There’s insufficient evidence to support specific physiotherapy methods or orthoses (braces), shock wave therapy, ultrasound, or deep friction massage (SOR: B, multiple systematic reviews). Surgery may succeed in refractory cases that have failed extensive conservative measures (SOR: C, case series and expert opinion).
How about strengthening the extensor muscles?
Daniel Spogen, MD
Department of Family and Community Medicine, University of Nevada School of Medicine, Reno
Tennis elbow is one disorder that I see almost every day in my clinic or the sports medicine clinic. The age-old standard treatments are rest, ice, and NSAIDs, followed by corticosteroid injection if the condition doesn’t improve in 3 to 4 weeks. Because these remedies are all symptomatic, not curative, we should look at the mechanism of injury to help design therapy.
The extensor muscle group of the forearm is weaker than the flexor group, which puts a lot of stress on the insertion of the extensor muscles—that is, the lateral epicondyle. For this reason, I’ve been advocating exercises to strengthen the extensor muscles as a more long-term “cure” for lateral epicondylitis. When I didn’t see any mention of extensor muscle strengthening exercises in this Clinical Inquiry, I searched the database and found that insufficient data exist to recommend for or against such exercises.

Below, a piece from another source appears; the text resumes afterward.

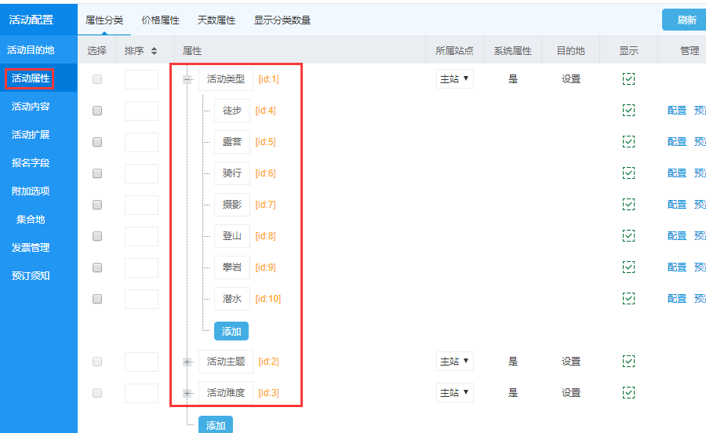Collapse the 活动类型 tree node
Viewport: 706px width, 433px height.
pyautogui.click(x=187, y=79)
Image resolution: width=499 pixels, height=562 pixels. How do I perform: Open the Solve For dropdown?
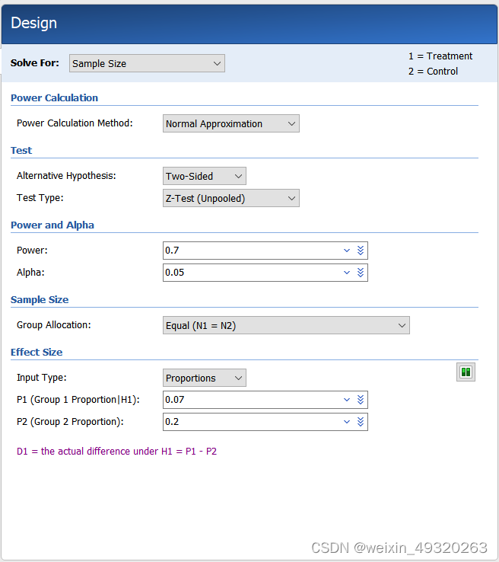(147, 64)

I agree that rest, ergonomic activity modification, and NSAIDs are the best initial treatments for lateral epicondylitis. However, more studies of extensor muscle strengthening need to be done because this approach may be very helpful in the long term.
NSAIDs: Benefits with limits
A Cochrane systematic review evaluating the efficacy of topical and oral NSAIDs to treat lateral epicondylitis found that topically applied diclofenac gel was more effective than placebo, as measured by overall patient satisfaction (relative risk [RR]=0.39; 95% confidence interval [CI], 0.23-0.66; number needed to treat [NNT]=3).1 Topical diclofenac or benzydamine gel had a significant effect on the patient’s perception of pain compared with placebo, but not beyond 4 weeks of therapy (weighted mean difference [WMD] on a 10-point scale=-1.88 points; 95% CI, –2.54 to –1.21). However, no difference was noted in functional outcomes, measured by grip or wrist extension strength.

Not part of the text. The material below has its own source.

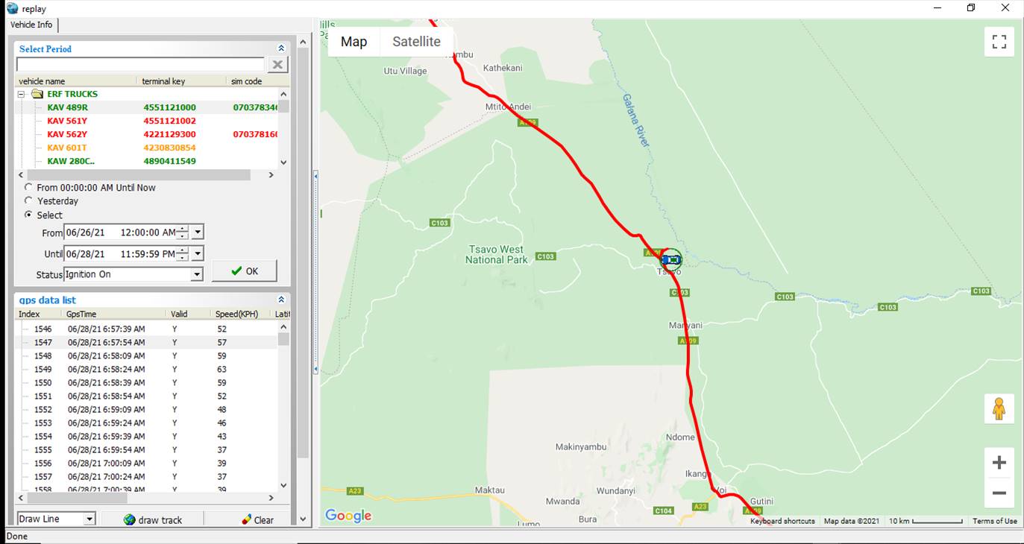1024x544 pixels.
Task: Switch to the Satellite map view
Action: (x=416, y=42)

Patients who used topical NSAIDs reported more adverse events than those using placebo, including minor skin irritation (RR=2.26; 95% CI, 1.04-4.94).1
Oral NSAIDs relieve pain, but not as much as steroids
In the same review, oral diclofenac reduced pain scores at 4 weeks compared with placebo (WMD on 100-point scale=-13.9 points; 95% CI, -23.21 to -4.59).1 Adequate studies are lacking to show a benefit of oral NSAIDs past 4 weeks. Significantly more complaints of abdominal pain occurred with oral diclofenac than placebo (RR=3.17; 95% CI, 1.35-7.41; number needed to harm [NNH]=5).1
One study that directly compared diflunisal with naproxen for lateral epicondylitis found no difference between the therapies in patients’ subjective perception of pain on a 5-point scale (RR=0.24; 95% CI, 0.03-1.89).1 When oral NSAIDs were compared with steroid injections, patients receiving an injection reported more improvement in pain than patients who took an oral NSAID (RR=3.06; 95% CI, 1.55-6.06; NNT=4).1
Corticosteroids more effective in short term than long term
A subanalysis of 4 studies in another systematic review found corticosteroid injections to be superior to other conservative treatments such as elbow supports, oral NSAIDs, and physiotherapy at 2 to 6 weeks (RR=0.50; 95% CI, 0.36-0.70).2 The positive effects weren’t maintained at 6 weeks.